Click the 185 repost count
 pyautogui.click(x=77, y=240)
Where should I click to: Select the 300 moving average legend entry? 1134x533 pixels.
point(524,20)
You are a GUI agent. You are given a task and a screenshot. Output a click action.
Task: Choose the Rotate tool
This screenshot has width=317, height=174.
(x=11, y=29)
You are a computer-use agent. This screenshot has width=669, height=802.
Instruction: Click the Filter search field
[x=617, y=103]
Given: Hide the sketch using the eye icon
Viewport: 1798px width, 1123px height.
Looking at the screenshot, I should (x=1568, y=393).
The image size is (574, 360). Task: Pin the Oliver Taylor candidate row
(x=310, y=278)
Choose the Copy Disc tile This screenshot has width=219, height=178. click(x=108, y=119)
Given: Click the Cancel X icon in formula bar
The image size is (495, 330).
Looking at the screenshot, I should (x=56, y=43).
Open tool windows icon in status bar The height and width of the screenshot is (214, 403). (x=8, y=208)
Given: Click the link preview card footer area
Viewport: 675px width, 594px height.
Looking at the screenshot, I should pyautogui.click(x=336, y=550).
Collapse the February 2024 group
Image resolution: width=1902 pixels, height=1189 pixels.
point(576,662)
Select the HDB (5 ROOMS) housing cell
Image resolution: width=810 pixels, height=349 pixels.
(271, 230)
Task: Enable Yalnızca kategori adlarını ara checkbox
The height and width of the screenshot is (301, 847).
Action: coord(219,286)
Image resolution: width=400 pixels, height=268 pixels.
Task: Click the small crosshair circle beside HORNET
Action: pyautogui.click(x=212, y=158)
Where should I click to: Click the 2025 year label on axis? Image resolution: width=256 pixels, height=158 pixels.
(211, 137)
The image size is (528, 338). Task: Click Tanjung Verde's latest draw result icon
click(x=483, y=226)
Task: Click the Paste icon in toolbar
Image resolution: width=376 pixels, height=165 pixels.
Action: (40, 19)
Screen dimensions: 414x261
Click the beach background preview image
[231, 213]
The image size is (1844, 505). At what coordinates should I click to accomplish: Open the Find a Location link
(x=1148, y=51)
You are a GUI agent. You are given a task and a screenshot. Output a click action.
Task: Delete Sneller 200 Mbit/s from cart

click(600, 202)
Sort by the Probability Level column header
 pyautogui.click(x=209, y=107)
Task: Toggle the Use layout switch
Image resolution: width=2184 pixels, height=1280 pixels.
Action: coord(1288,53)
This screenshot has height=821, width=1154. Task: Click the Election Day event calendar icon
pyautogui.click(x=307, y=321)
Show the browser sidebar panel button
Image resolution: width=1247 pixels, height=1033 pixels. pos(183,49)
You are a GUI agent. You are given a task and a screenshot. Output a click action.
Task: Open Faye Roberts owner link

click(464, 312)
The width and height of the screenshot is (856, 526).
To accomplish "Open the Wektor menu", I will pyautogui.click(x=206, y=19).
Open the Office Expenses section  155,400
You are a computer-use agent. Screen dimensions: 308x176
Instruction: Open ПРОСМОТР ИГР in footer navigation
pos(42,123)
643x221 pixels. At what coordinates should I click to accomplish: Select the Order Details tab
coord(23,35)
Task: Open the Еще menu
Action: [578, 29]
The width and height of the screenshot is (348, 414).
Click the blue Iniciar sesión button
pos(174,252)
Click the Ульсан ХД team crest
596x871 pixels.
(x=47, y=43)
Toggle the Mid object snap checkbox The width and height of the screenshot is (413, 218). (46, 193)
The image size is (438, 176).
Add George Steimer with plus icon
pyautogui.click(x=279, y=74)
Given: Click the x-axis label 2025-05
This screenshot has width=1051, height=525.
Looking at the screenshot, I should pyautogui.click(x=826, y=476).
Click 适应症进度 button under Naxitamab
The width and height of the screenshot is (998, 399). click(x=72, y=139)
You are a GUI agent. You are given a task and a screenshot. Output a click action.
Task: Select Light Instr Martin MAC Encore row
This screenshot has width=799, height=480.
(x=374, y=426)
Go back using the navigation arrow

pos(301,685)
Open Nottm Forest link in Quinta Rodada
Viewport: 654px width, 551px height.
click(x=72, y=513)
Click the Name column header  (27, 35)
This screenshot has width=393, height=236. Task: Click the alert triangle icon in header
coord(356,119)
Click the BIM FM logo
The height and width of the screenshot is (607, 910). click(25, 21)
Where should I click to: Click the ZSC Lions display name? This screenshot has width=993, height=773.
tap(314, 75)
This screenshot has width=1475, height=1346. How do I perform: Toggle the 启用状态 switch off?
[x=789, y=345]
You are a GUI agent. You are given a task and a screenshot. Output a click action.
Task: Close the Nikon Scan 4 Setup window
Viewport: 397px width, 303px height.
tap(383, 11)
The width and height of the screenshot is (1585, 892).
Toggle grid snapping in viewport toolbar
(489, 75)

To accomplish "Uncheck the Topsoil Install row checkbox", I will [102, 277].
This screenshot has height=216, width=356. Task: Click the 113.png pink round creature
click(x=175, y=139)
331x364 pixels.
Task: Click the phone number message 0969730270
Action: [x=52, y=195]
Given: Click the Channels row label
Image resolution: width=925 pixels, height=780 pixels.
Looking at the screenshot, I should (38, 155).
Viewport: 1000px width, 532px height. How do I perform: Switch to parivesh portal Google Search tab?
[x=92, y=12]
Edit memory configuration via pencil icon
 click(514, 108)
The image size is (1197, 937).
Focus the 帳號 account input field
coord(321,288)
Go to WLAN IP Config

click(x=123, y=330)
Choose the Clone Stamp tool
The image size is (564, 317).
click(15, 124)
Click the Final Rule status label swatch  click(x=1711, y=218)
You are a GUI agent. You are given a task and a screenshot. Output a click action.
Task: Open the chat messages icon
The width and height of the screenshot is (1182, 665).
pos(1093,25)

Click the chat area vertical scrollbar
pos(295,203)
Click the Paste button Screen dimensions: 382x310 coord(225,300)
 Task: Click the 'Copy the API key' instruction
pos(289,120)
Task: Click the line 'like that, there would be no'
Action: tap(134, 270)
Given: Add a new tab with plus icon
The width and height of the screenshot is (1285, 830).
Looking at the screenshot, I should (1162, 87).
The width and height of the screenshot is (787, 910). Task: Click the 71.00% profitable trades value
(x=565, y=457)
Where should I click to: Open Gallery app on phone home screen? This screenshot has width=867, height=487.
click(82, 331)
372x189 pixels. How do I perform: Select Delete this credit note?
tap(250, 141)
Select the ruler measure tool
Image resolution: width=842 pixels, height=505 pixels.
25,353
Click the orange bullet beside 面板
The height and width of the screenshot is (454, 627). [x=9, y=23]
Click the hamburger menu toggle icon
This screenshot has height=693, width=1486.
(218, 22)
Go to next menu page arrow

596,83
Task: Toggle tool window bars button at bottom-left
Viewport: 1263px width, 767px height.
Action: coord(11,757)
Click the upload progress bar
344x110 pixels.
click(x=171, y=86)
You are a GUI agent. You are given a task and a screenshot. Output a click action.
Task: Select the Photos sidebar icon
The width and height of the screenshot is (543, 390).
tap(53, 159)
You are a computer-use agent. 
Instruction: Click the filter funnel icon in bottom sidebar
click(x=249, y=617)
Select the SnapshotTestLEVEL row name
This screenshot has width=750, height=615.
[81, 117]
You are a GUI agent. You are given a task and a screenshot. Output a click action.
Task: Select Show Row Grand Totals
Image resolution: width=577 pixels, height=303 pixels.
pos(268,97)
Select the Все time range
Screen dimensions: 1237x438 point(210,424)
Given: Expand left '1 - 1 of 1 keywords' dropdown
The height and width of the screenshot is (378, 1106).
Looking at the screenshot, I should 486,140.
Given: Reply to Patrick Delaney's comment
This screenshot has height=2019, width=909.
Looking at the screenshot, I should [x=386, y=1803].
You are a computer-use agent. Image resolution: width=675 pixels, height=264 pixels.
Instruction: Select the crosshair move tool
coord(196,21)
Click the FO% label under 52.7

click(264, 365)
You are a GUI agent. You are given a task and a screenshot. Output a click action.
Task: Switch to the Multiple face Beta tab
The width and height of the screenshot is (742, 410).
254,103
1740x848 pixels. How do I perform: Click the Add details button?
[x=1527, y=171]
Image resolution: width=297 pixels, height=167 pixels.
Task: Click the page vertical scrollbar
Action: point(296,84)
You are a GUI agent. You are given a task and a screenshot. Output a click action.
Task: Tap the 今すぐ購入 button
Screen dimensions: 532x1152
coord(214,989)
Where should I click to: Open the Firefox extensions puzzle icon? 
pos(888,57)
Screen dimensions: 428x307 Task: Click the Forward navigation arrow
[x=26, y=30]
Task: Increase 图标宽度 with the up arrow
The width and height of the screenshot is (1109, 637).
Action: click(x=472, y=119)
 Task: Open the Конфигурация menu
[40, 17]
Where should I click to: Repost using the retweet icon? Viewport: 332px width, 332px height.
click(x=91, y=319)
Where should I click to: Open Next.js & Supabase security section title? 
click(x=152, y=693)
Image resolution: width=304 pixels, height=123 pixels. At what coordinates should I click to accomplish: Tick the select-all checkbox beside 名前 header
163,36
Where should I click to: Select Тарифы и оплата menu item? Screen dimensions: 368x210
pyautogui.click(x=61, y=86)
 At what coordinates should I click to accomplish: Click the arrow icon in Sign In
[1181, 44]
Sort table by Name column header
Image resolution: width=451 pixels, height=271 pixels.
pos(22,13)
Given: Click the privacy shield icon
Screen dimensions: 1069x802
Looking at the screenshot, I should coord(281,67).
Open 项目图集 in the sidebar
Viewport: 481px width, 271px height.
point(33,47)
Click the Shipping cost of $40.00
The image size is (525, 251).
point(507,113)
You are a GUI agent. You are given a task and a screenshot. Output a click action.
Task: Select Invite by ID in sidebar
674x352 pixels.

◆ **Short exercise**: Rewrite the data in the stretch from the line containing "Screen dimensions: 428x307" through the line containing "click(x=152, y=693)", changing "Forward navigation arrow" to "Back navigation arrow" and keeping everything else the same.

◆ **Problem solution**:
Screen dimensions: 428x307 Task: Click the Back navigation arrow
[x=26, y=30]
Task: Increase 图标宽度 with the up arrow
The width and height of the screenshot is (1109, 637).
Action: click(x=472, y=119)
 Task: Open the Конфигурация menu
[40, 17]
Where should I click to: Repost using the retweet icon? Viewport: 332px width, 332px height.
click(x=91, y=319)
Where should I click to: Open Next.js & Supabase security section title? 
click(x=152, y=693)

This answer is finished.